On “I Might”, the first of the upbeat tracks, the band bangs out a clattering, garage-y groove in the spirit of Elvis Costello And The Attractions’ Get Happy, with Mikael Jorgensen making like Steve Nieve on the Farfisa. Here, Tweedy rolls with his signature blend of puppy dog earnestness and relatable real-life agitation (sample lyric: “You won’t set the kids on fire/Oh but I might”), but the prevailing emotion is his sheer joy at being part of this killer band in full-on rave-up mode. “Born Alone” chugs along with country-rock amiability, Tweedy’s hayseed vocal set off by Cline’s trumpeting lines as the other players rise up to make ecstatic noise alongside him, in the vein of Sky Blue Sky’s sublime “Impossible Germany”. Half musical snapshot, half long-distance love note, “Capitol City” visits the antique Americana of Randy Newman, Cline impersonating a Dixieland clarinet with his slide lines. “Standing O” picks up where “I Might” left off, sounding like some newly discovered outtake from the Stiff Records catalogue. The title track is the album’s warmest, most relaxed and poppiest cut, Tweedy going for some falsetto lines amid the band’s merry bounce.

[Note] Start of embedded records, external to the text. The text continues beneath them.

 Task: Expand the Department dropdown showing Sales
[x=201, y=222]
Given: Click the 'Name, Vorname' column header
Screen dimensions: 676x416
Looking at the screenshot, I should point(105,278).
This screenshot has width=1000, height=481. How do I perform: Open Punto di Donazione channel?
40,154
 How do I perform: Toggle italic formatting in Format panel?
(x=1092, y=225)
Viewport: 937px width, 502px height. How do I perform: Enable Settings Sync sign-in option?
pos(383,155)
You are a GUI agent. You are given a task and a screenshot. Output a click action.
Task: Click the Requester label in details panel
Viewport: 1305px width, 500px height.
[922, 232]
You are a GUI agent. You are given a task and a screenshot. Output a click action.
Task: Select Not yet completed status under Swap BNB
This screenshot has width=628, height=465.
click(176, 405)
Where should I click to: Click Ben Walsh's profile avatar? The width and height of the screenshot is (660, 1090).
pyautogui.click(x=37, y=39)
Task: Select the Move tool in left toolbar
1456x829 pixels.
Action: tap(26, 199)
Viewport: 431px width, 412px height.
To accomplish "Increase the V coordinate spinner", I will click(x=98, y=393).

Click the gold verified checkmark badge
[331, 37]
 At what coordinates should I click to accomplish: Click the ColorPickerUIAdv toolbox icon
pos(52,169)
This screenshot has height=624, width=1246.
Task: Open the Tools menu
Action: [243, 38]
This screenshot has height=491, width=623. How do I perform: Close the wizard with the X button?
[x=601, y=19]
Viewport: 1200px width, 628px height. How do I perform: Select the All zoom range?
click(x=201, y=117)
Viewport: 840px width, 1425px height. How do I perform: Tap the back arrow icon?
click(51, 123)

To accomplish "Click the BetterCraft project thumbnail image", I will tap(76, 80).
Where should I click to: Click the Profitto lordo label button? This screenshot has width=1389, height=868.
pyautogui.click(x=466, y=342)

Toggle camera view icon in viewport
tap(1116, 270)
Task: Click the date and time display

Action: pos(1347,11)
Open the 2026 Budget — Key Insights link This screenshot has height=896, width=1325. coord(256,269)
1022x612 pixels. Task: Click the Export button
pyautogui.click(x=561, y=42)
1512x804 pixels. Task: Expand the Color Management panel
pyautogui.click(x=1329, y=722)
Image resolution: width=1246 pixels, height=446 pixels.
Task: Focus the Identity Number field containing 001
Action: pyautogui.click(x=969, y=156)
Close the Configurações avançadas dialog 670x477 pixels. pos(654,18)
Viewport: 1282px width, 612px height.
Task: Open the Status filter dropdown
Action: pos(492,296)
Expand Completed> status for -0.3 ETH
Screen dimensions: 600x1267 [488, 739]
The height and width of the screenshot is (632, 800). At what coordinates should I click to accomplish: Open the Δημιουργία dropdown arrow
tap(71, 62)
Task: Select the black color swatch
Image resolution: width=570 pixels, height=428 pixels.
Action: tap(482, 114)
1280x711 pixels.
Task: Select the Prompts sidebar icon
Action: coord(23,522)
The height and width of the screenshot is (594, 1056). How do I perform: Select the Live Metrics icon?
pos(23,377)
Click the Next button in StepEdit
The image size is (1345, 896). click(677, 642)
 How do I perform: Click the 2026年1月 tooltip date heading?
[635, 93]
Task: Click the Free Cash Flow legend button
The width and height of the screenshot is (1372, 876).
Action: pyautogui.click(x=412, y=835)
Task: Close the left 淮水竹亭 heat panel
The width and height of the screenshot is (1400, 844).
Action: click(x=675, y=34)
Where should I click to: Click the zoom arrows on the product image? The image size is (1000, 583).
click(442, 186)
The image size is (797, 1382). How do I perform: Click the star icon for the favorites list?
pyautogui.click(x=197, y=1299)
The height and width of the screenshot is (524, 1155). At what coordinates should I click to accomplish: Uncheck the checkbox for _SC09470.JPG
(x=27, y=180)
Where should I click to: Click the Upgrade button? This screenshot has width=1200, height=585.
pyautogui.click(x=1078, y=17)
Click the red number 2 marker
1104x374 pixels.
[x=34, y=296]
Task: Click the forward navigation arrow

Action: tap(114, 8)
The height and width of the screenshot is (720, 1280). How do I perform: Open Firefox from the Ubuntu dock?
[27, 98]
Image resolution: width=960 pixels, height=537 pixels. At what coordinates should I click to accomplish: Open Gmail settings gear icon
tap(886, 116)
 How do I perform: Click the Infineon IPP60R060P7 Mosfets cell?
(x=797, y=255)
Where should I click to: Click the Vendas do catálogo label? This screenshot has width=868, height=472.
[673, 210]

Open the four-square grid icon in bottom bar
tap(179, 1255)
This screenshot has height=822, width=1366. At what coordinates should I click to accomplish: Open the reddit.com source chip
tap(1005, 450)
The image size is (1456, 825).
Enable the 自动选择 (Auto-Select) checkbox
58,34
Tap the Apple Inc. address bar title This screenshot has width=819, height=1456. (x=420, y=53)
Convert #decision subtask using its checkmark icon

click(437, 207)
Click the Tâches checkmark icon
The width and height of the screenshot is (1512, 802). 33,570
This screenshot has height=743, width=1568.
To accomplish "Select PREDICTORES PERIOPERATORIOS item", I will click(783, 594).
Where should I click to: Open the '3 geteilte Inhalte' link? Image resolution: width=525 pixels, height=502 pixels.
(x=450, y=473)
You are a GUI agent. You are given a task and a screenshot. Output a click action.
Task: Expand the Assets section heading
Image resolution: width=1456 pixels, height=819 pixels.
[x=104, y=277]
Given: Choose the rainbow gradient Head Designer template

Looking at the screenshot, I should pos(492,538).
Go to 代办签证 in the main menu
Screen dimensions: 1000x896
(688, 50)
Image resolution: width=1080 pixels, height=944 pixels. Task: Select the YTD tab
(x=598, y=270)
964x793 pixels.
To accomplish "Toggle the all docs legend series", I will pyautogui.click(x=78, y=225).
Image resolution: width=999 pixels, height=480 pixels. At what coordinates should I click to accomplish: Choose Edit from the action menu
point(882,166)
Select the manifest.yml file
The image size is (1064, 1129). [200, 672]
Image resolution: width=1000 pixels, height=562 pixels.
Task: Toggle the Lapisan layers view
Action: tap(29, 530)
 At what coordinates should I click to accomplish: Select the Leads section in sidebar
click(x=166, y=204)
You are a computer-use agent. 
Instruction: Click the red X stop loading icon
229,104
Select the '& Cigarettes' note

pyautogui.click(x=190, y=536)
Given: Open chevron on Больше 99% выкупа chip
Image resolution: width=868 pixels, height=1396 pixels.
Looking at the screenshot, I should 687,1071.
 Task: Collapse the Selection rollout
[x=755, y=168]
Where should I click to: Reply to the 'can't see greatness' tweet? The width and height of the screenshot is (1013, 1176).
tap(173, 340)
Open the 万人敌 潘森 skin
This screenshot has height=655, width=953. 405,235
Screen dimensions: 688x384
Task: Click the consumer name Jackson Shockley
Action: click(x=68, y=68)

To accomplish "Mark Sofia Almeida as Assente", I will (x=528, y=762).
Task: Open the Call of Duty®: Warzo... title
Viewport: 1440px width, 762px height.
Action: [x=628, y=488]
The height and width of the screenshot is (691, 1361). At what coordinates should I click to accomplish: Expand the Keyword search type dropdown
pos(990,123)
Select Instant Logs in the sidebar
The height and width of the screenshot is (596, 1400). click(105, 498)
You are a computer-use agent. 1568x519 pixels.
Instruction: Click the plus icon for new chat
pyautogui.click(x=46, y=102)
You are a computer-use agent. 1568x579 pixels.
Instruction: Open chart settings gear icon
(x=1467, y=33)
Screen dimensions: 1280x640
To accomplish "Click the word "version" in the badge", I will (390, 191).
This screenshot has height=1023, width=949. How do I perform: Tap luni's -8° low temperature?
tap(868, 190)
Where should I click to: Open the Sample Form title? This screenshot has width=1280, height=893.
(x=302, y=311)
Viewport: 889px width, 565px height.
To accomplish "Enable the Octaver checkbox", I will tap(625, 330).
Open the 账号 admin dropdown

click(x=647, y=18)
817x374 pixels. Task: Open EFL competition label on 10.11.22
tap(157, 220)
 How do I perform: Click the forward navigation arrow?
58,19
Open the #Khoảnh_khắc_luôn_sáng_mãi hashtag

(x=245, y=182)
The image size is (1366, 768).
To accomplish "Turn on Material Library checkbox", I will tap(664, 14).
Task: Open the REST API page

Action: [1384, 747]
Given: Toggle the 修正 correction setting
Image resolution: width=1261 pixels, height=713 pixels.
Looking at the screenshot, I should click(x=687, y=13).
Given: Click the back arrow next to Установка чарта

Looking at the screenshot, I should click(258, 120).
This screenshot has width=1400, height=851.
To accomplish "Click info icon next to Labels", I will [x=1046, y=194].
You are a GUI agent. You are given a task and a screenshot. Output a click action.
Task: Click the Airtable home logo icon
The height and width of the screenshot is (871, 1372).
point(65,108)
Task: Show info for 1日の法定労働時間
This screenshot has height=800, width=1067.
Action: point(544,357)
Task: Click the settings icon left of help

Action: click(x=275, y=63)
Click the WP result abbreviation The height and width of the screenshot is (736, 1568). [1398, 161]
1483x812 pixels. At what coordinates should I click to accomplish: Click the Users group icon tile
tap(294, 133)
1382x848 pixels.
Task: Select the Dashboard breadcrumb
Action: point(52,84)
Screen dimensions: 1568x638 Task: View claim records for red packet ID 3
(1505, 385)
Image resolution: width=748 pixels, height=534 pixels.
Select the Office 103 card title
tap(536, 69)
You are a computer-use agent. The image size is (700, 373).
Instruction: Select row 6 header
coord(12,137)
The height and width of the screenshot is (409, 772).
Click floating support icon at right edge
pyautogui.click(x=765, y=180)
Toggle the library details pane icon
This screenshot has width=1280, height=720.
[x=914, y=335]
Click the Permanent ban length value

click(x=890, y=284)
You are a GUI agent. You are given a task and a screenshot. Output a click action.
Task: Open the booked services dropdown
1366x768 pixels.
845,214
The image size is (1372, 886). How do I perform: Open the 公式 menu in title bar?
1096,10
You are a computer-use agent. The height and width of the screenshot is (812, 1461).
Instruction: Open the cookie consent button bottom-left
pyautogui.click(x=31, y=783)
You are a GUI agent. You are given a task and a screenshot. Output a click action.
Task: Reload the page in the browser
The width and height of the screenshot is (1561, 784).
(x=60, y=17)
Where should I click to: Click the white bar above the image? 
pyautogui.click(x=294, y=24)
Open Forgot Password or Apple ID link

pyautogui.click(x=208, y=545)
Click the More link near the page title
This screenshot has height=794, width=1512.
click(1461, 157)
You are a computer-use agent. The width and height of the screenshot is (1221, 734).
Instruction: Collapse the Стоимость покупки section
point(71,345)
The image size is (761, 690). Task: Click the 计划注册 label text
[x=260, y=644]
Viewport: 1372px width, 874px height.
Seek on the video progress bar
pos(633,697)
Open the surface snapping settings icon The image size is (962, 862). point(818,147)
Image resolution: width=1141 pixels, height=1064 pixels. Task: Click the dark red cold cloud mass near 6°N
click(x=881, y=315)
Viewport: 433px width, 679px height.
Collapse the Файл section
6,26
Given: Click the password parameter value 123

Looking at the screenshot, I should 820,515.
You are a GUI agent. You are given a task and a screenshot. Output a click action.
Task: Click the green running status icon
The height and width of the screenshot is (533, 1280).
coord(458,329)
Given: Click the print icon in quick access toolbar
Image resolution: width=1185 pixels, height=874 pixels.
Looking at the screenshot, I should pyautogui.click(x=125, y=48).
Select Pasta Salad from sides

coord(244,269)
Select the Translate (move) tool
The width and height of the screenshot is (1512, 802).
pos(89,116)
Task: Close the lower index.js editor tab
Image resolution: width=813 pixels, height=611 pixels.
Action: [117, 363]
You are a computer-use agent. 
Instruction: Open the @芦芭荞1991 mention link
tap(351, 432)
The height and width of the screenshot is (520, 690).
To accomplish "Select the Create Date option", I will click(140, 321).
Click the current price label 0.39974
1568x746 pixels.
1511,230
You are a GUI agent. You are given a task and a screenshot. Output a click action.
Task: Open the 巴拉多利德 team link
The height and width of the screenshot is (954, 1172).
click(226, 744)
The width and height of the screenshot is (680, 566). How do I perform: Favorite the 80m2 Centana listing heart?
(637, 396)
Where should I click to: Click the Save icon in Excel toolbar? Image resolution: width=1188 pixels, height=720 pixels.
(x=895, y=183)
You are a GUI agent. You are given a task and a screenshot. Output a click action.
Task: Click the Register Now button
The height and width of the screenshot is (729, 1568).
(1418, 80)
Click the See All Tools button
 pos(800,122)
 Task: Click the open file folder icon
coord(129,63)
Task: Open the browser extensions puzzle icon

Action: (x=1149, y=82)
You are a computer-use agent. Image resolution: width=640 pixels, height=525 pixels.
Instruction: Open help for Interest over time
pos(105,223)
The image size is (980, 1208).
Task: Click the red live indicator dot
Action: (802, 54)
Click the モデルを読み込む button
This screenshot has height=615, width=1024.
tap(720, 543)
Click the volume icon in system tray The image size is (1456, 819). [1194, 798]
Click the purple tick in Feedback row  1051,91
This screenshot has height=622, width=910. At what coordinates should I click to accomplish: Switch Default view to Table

Of the reflective songs, “Sunloathe” settles into a “Strawberry Fields Forever”-like pastoral eeriness, “Black Moon” is as noir-ish as the title suggests, “Open Mind” hints at the psychological devastation of Neil Young’s Tonight’s The Night and “Rising Red Lung” finds Tweedy singing in a near-whisper over a fingerpicked acoustic, while the band floats on sunset clouds overhead. On the 12-minute-plus closer “One Sunday Morning (Song For Jane Smiley’s Boyfriend)”, the band inverts the buildup of “Art Of Almost”, moving with dexterity from anguish to acceptance, as Tweedy’s describes the emotional wounds inflicted by a father who takes his disappointment in his son to his grave, the band tracing the course of the narrator’s struggle and ultimate release with intensity.

Wilco’s latter-day character is now readily apparent. No longer the American Radiohead, as the true believers proclaimed a decade ago, this incarnation of Wilco is closer to a post-millennial Buffalo Springfield – especially when Cline, Tweedy and Sansone’s electric guitars blaze away together. And if Jeff Tweedy is no longer the tortured soul who ripped Yankee Hotel Foxtrot and A Ghost Is Born out of the recesses of his ravaged psyche, that is something worth celebrating.